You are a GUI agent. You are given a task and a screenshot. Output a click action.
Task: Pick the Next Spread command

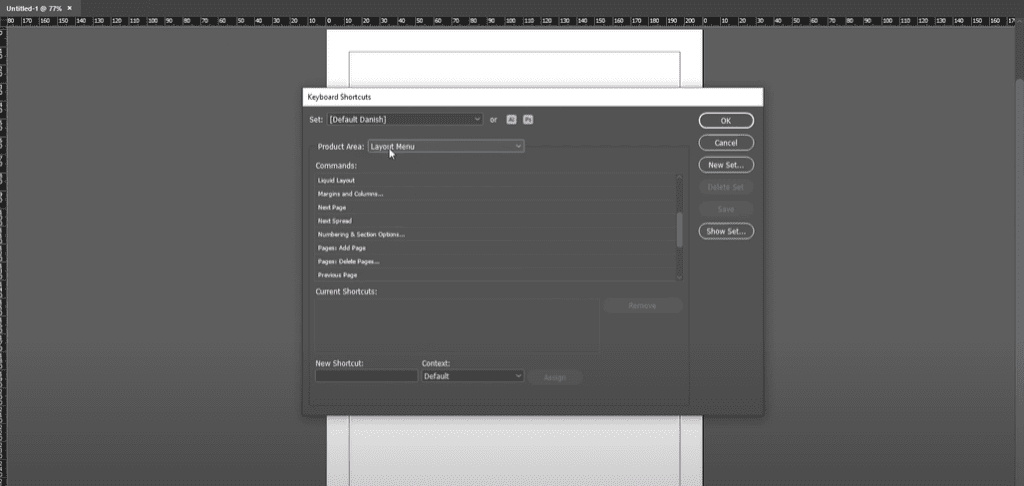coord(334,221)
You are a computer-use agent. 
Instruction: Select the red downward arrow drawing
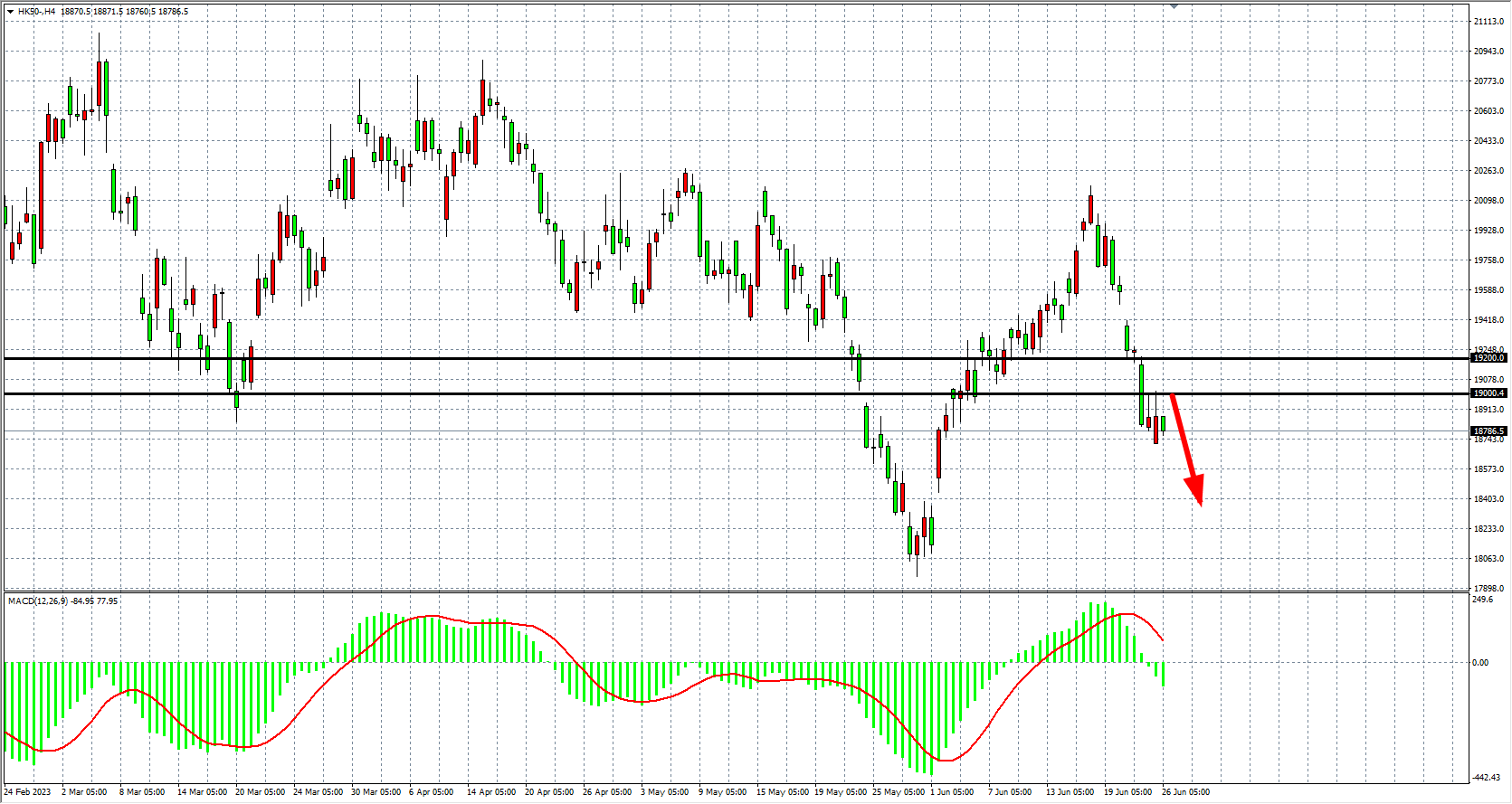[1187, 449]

---

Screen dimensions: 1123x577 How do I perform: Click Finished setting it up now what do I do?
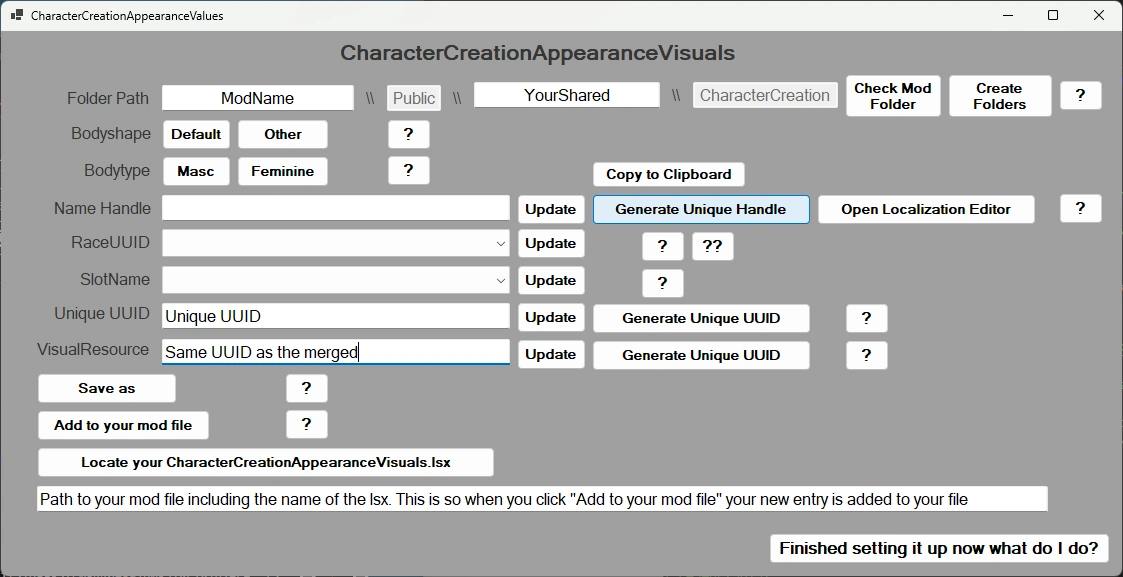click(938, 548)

==

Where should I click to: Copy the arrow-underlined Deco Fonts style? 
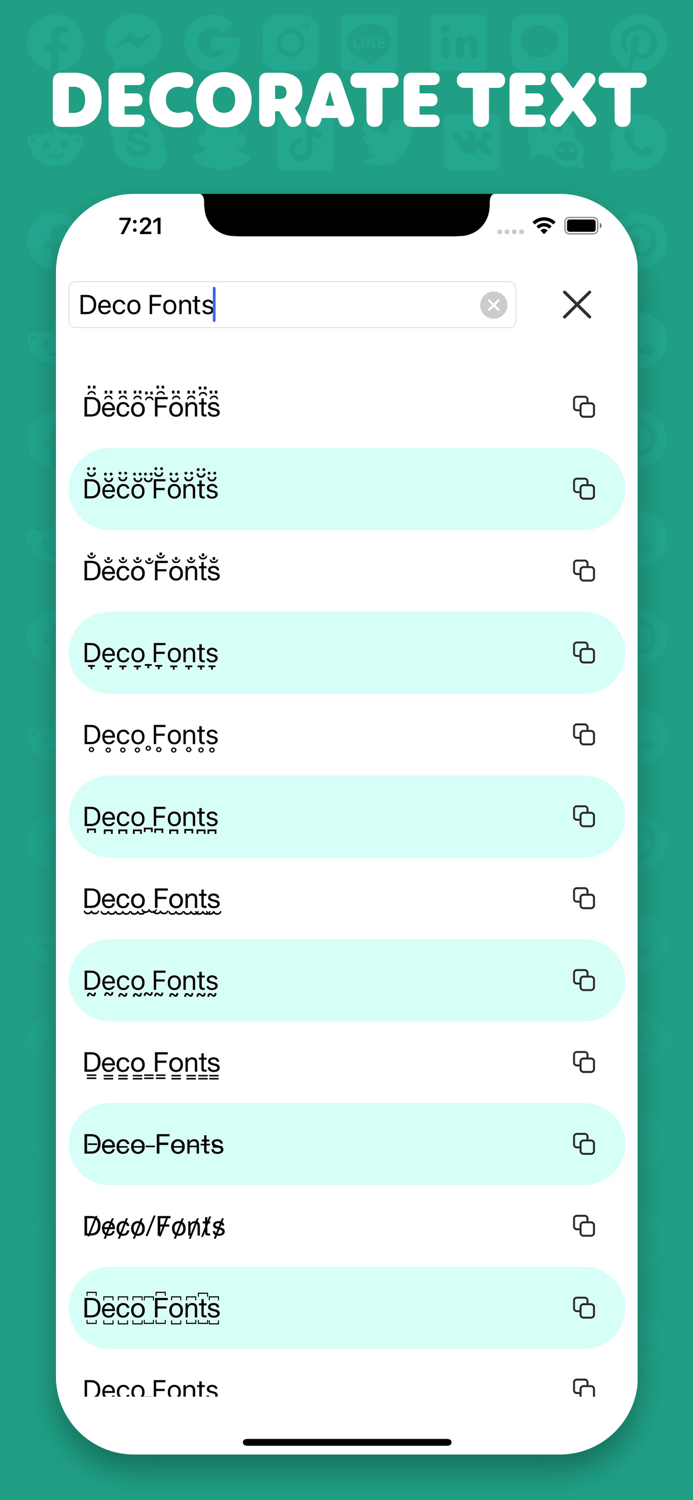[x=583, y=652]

**Exercise description:**
Extract every line above that contains the word "agent".

**Your solution:**
You are a GUI agent. You are given a task and a screenshot. Output a click action.
You are a computer-use agent. 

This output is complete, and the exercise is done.